On the Post Road in Fairfield, there’s a nonprofit charity called Woofgang & Co., which offers young adults with disabilities hands-on job skills, training and support.

To a large round of applause at the fourth annual 100 Who Care Darien meeting on Wednesday, March 4, Woofgang & Co was selected as the winning charity.

The two other charities who were represented at the event — which was held March 4 at the Darien Community Association — were the Mayor’s Youth Employment Program and Filling in the Blanks.

Woofgang & Co.

Woofgang & Co., which sells pet products, was started by three mothers who have an adult child with disabilities.

According to Kelly Maffei, one of the original co-founders, the goal of the business is to give young adults with special needs a means to be independent and achieve a life of purpose.

“Once they turn 18, many of our young adults don’t have the ability to go on to college,” Maffei said. “All the support systems that they had in high school and their routine are gone. They watch all of their peers go off to college and they’re left behind.”

In 2017, the business launched its first product, called Pupper Nutter Patties.

“We merged the love of our dogs with the love of our young adults,” Maffei said. “We came up with a product that we could have our young adults manufacture and make from start to finish.”

“Now, we are able to give young adults both an experience working in production and also in retail,” she added.

The organization also provides free vocational training to all employees.

“They want to have a job, feel like their worthy, like they’re contributing to society and they want to be as independent as they possibly can —and that’s what we do here,” she said.

Once the adults start working at Woofgang & Co., Maffei said she sees “remarkable changes” in them.

“They very much enjoy being a part of a team, their self-confidence gets raised up, and they love the opportunity to be in a community and working with their peers,” she said.

Mayor’s Youth Employment Program

The Mayor’s Youth Employment Program helps junior and senior high school students from the City of Stamford get jobs.

According to Michelle Lappas, who is on the Youth Services Bureau of the Mayor’s Youth Employment Program in Stamford, the program now has 75 interns, which is more than a 100 percent increase from its first year.

The students receive free guidance and training from government employees. The program also provides job readiness and leadership skills.

“We do 140 hours of work and 27 hours of job readiness training,” Lappas said.

“We’ve done over 800 corporate-style interviews,” she added.

Students receive free formal feedback on their interview and resume.

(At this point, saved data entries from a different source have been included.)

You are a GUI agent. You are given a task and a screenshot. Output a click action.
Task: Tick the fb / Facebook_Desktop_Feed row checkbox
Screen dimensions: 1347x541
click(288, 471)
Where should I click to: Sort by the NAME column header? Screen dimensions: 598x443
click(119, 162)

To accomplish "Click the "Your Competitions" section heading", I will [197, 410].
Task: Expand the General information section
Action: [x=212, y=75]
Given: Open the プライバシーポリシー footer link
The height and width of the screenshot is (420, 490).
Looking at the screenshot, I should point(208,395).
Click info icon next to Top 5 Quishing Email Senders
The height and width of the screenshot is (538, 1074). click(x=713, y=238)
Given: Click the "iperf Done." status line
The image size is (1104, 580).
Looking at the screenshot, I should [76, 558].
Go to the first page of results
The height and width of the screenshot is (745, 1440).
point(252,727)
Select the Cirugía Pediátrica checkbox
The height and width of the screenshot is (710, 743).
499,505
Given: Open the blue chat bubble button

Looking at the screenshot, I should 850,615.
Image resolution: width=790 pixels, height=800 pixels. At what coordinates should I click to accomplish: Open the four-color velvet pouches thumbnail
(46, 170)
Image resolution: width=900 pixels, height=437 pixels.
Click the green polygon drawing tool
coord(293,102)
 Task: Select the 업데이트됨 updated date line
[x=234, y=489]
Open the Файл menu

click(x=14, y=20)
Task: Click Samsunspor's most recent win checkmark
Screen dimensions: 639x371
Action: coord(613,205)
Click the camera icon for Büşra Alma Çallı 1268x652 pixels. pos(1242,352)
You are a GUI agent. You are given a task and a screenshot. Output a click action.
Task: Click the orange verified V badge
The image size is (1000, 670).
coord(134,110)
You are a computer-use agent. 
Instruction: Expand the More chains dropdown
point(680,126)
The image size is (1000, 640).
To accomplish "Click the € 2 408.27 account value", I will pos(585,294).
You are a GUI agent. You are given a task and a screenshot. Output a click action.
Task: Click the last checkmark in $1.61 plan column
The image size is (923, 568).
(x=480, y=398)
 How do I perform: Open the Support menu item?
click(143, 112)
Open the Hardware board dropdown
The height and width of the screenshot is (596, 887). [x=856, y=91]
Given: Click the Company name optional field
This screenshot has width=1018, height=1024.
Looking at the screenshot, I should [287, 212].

“Getting students exposed, getting them into professional environments early and being able to give them that positive feedback is vital for them to be able to take on college and be ready for it,” Lappas said.

Filling in the Blanks

Filling in the Blanks is a year-round program that provides free weekend food kits to children in need.

Healthy, easy to prepare items are distributed for children in preschool through high school.

“Our goal is to remove the unnecessary obstacle of food insecurity in lower Fairfield County,” co-founder Tina Kramer said.

A dietitian and school nurse help choose the items that go into the bag.

Children that receive the bags are on the free or reduced lunch program. Or, their family is part of the ALICE (Asset Limited, Income Constrained, Employed) population, which are households that have working parents that earn right above the poverty level.

Co-founder Shawnee Knight said the business was founded in 2013, “when we learned that there were 32,000 kids in our communities that were food insecure.”

“We both grew up in single parent households where our parents struggled, and it was difficult,” Knight said. “The thought for us that even one child would go to bed hungry was one too many.”

When Knight and Kramer first started the charity, there were 50 kids receiving the food bags. They currently have 2,500 children in the program.

“We put over 170,000 weekend meals directly into the hands of children that we serve,” Kramer said.

Every weekend, volunteers ages 8 to adult stand beside an 18-foot table with the bag items, loading up the bags.

It costs the charity $5 to fill each bag.

According to Kramer, there are many more children who can benefit from the bags.

“We are only scratching the surface,” Kramer said. “Between Norwalk, Greenwich and Stamford, there are over 15,000 kids that qualify for our program.”

The goal of 100 Who Care Darien, which was founded last year, is to contribute at least $10,000 to a charity at each meeting. The charities that will be presenting at the next meeting are: LiveGirl,Inc., Building One Community and Saint Joseph Parenting Center.